When built with SQLCipher support, DB Browser for SQLite will allow you to open and edit databases encrypted using SQLCipher as well as standard SQLite3 databases.

Before compiling make sure you have the necessary SQLCipher development files installed. On Linux this can usually be accomplished by just installing the correct package (e.g. 'libsqlcipher-dev' on Debian-based distributions). On MacOS X the easiest way is to install it via Homebrew ('brew install sqlcipher'). On Windows unfortunately it's a bit more difficult: You'll have to download and compile the code as described on the SQLCipher website before you can proceed.
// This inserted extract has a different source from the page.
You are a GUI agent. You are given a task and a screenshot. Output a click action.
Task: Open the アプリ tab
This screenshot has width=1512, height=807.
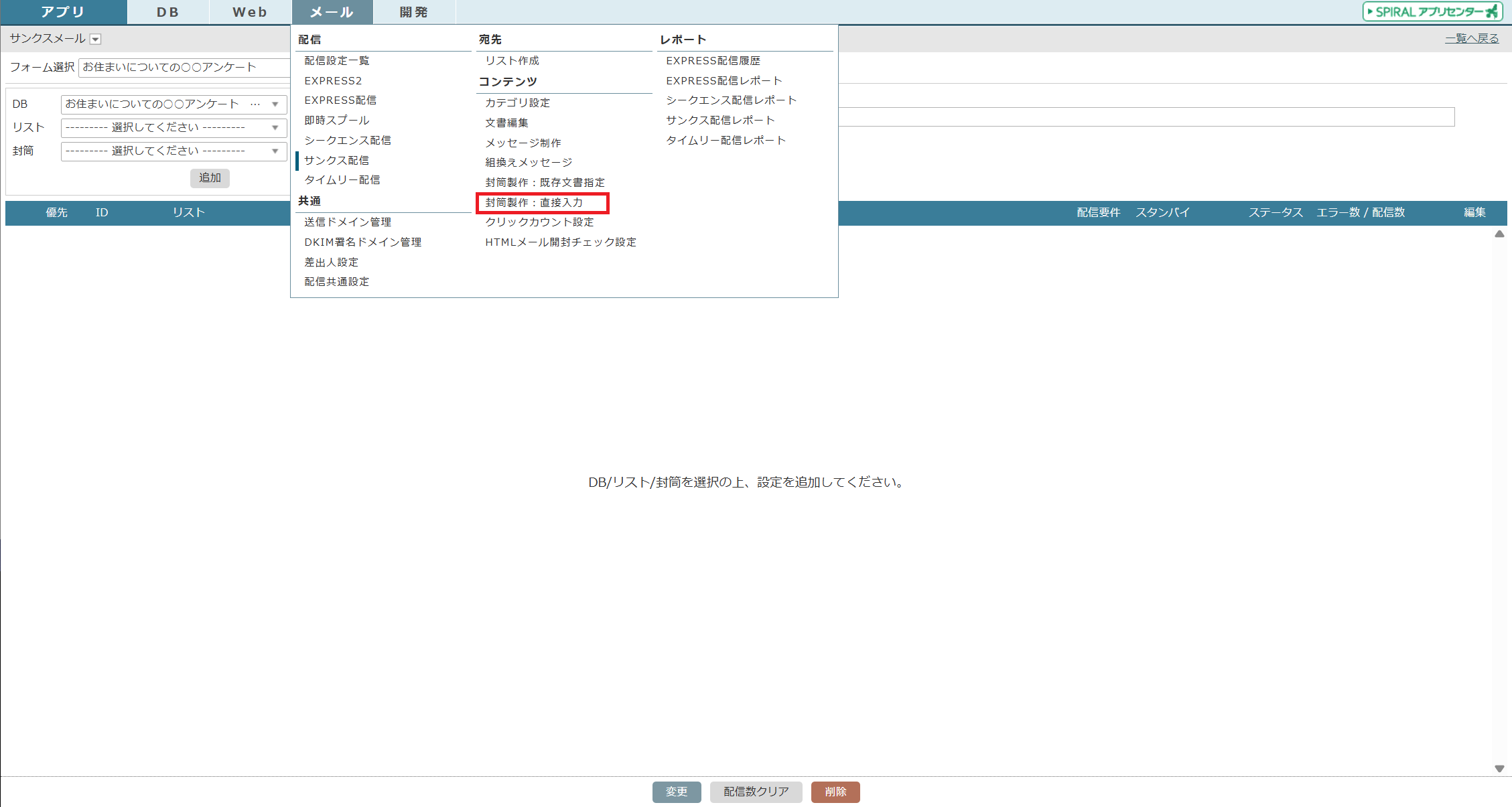63,12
If SQLCipher is installed, simply follow the standard instructions for your platform but enable the 'sqlcipher' build option by replacing any calls to cmake and qmake like this:

If it says...           Change it to...
cmake               cmake -Dsqlcipher=1
cmake ..            cmake -Dsqlcipher=1 ..
qmake               qmake CONFIG+=sqlcipher

Building and running the Unit Tests

DB Browser for SQLite has unit tests in the "src/tests" subdirectory.

Build the unit tests

The unit tests are enabled using the cmake variable ENABLE_TESTING; it can be passed when running cmake to configure sqlitebrowser, for example like this:

$ mkdir build
$ cd build
$ make

Run the unit tests

Tests can be then run using make test or invoking ctest directly, for example like this:

$ ctest -V
UpdateCTestConfiguration  from :SRCDIR/build/DartConfiguration.tcl
UpdateCTestConfiguration  from :SRCDIR/build/DartConfiguration.tcl
Test project SRCDIR/build
Constructing a list of tests
Done constructing a list of tests
Checking test dependency graph...
Checking test dependency graph end
test 1
    Start 1: test-sqlobjects

1: Test command: SRCDIR/build/src/tests/test-sqlobjects
1: Test timeout computed to be: 9.99988e+06
1: ********* Start testing of TestTable *********
1: Config: Using QTest library 4.8.6, Qt 4.8.6
1: PASS   : TestTable::initTestCase()
1: PASS   : TestTable::sqlOutput()
1: PASS   : TestTable::autoincrement()
1: PASS   : TestTable::notnull()
1: PASS   : TestTable::withoutRowid()
1: PASS   : TestTable::foreignKeys()
1: PASS   : TestTable::parseSQL()
1: PASS   : TestTable::parseSQLdefaultexpr()
1: PASS   : TestTable::parseSQLMultiPk()
1: PASS   : TestTable::parseSQLForeignKey()
1: PASS   : TestTable::parseSQLSingleQuotes()
1: PASS   : TestTable::parseSQLKeywordInIdentifier()
1: PASS   : TestTable::parseSQLWithoutRowid()
1: PASS   : TestTable::parseNonASCIIChars()
1: PASS   : TestTable::parseSQLEscapedQuotes()
1: PASS   : TestTable::parseSQLForeignKeys()
1: PASS   : TestTable::parseSQLCheckConstraint()
1: PASS   : TestTable::createTableWithIn()
1: PASS   : TestTable::createTableWithNotLikeConstraint()
1: PASS   : TestTable::cleanupTestCase()
1: Totals: 20 passed, 0 failed, 0 skipped
1: ********* Finished testing of TestTable *********
1/2 Test #1: test-sqlobjects ..................   Passed    0.02 sec
test 2
    Start 2: test-import

2: Test command: SRCDIR/build/src/tests/test-import
2: Test timeout computed to be: 9.99988e+06
2: ********* Start testing of TestImport *********
2: Config: Using QTest library 4.8.6, Qt 4.8.6
2: PASS   : TestImport::initTestCase()
2: PASS   : TestImport::csvImport()
2: PASS   : TestImport::cleanupTestCase()
2: Totals: 3 passed, 0 failed, 0 skipped
2: ********* Finished testing of TestImport *********
2/2 Test #2: test-import ......................   Passed    0.01 sec

100% tests passed, 0 tests failed out of 2

Total Test time (real) =   0.04 sec

Everything should PASS, with no failures, and nothing skipped.